Margarine was originally called oleomargarine and was created by a French chemist called Hippolyte Mège-Mouriès in 1869. The original product was made from beef fat as it was less perishable than butter. Over a period of time the beef fat has been removed and replaced by Cottonseed Oil (a poison), vegetable oils and/or soya bean oil. By the time WW1 came around it was almost exclusively made from vegetable oil.

Margarine began to gain popularity thanks to smart marketing, cheaper pricing and during the wars the scarcity of butter. Then when we got to the 70’s the marketing guru’s started telling us that fat would make us fat and margarine was so much healthier for us.

Making margarine

A lot of energy and chemical processes go into making margarine an edible food product. The raw oil is bleached to remove the darkness of the pressed oils. Colour is added to make it look palatable, vitamins added to make us think it has good health benefits, preservatives, maybe some milk solids and some emulsifiers. For example here is a list of ingredients in the very popular brand in Australia Meadow Lea (a whopping 12 ingredients):

Vegetable oils 65% (containing 52% canola & sunflower oil), water, salt, emulsifiers (soy lecithin, 471), preservative 202, food acid (lactic), milk solids, maltodextrin, natural colour (beta-carotene),vitamins A & D, flavour.

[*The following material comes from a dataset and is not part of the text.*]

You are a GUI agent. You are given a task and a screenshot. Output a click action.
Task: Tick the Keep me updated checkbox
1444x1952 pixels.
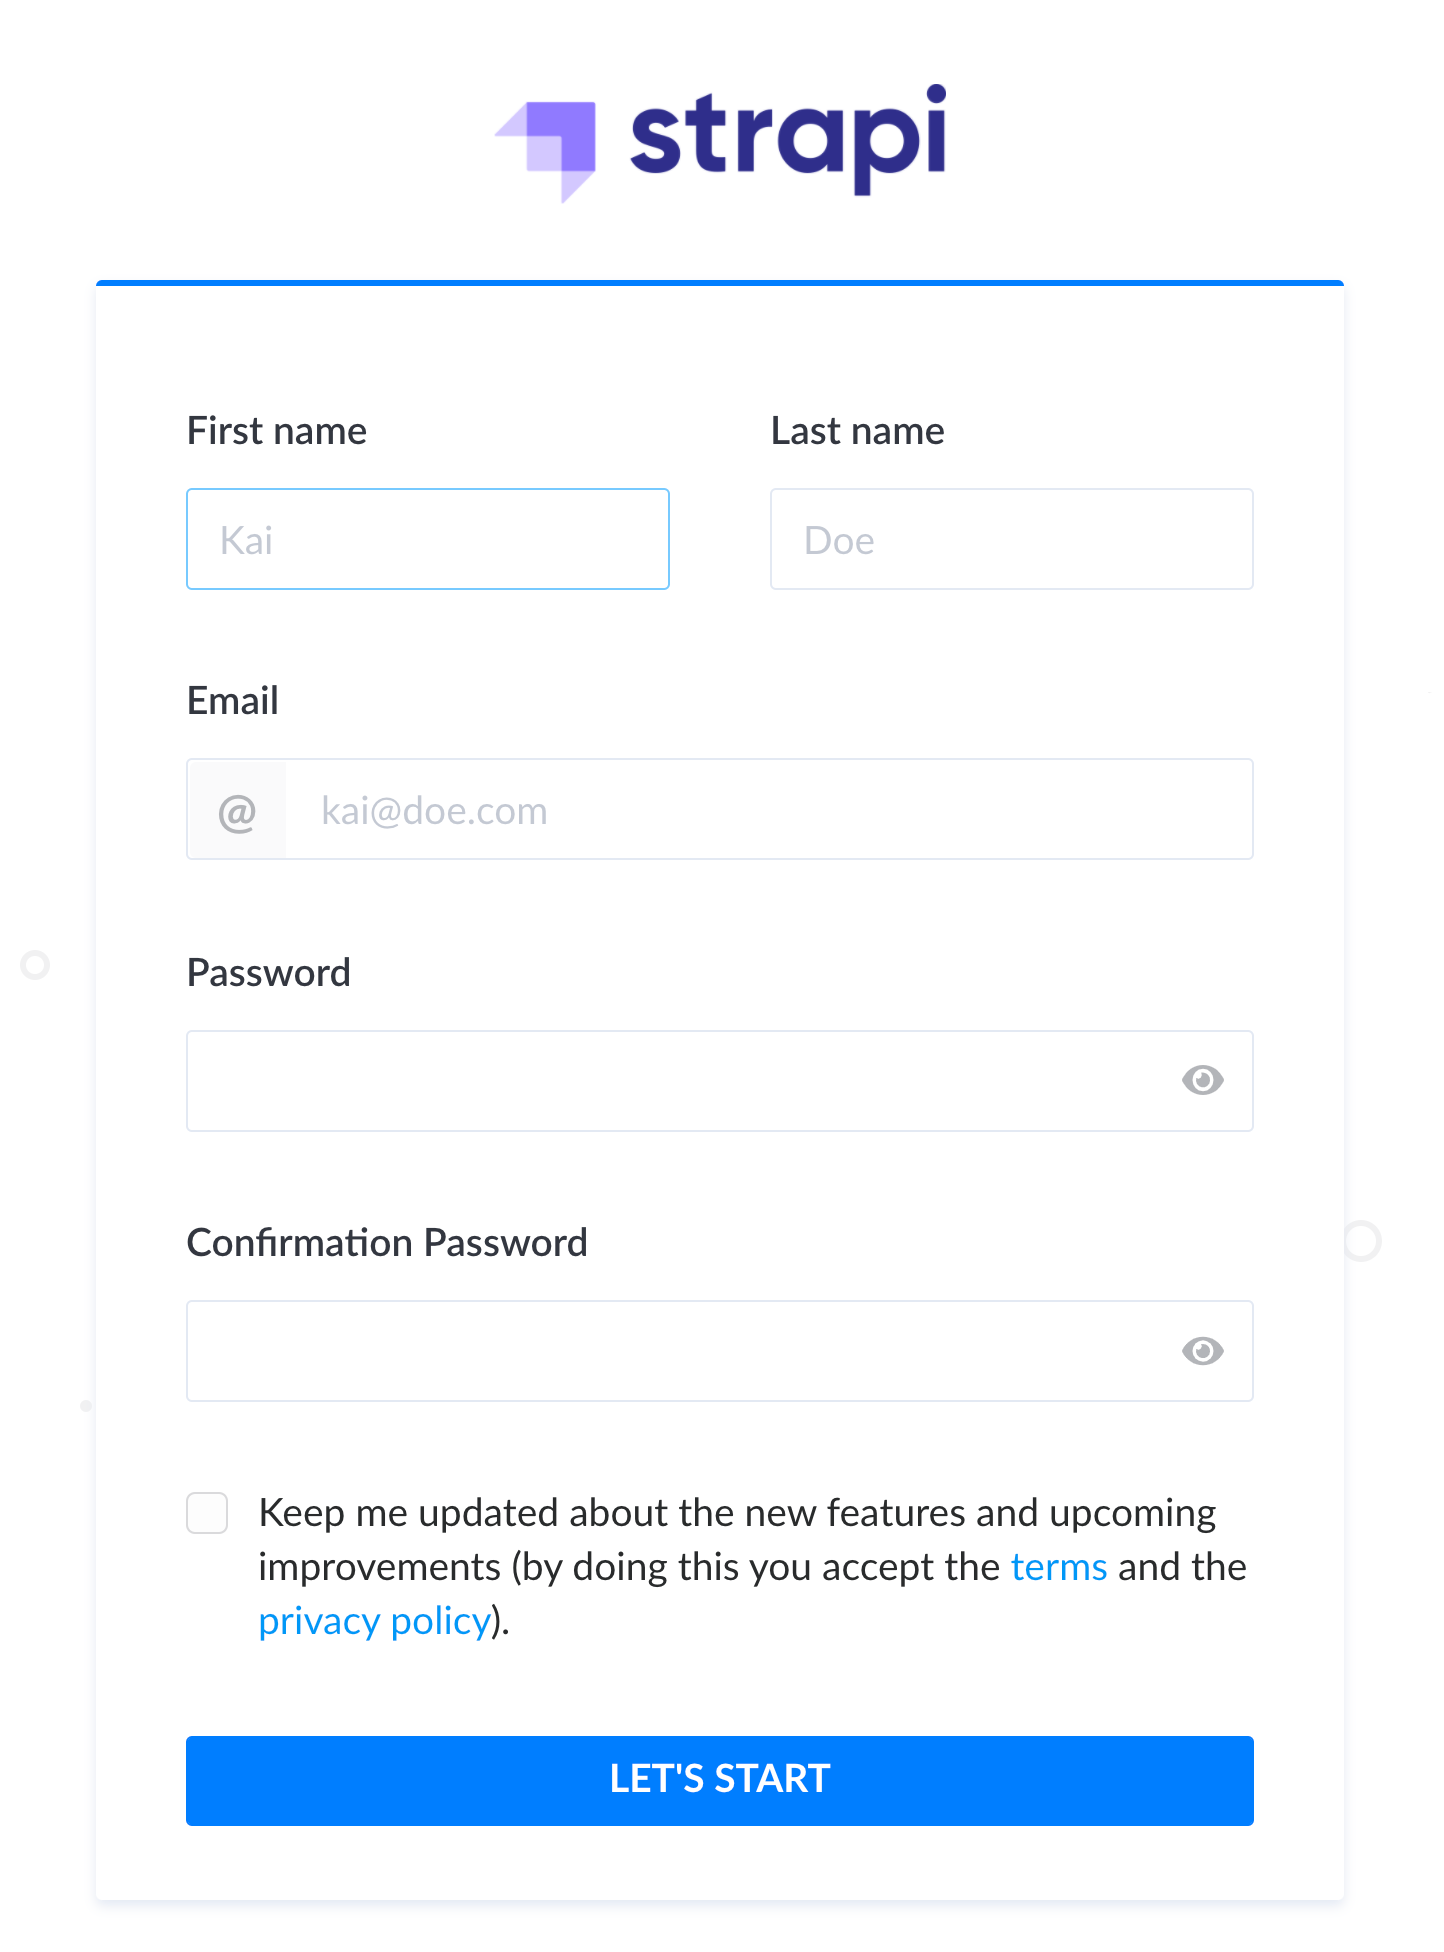point(207,1513)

Now consider what goes into the creation of butter. Butter is simply the butterfat obtained by the churning of milk to separate the cream from the milk. It is churned until thickened and may have some salt added. No cooking, pressing, adding of preservatives. It is also easy to make at home.  Butter naturally contains:

Vitamins, A, D, E, B12 K2
Omega 3 and 6

If you eat margarine maybe it is time to consider changing to a food that is infinitely more natural and better for you. Better still butter really does taste better.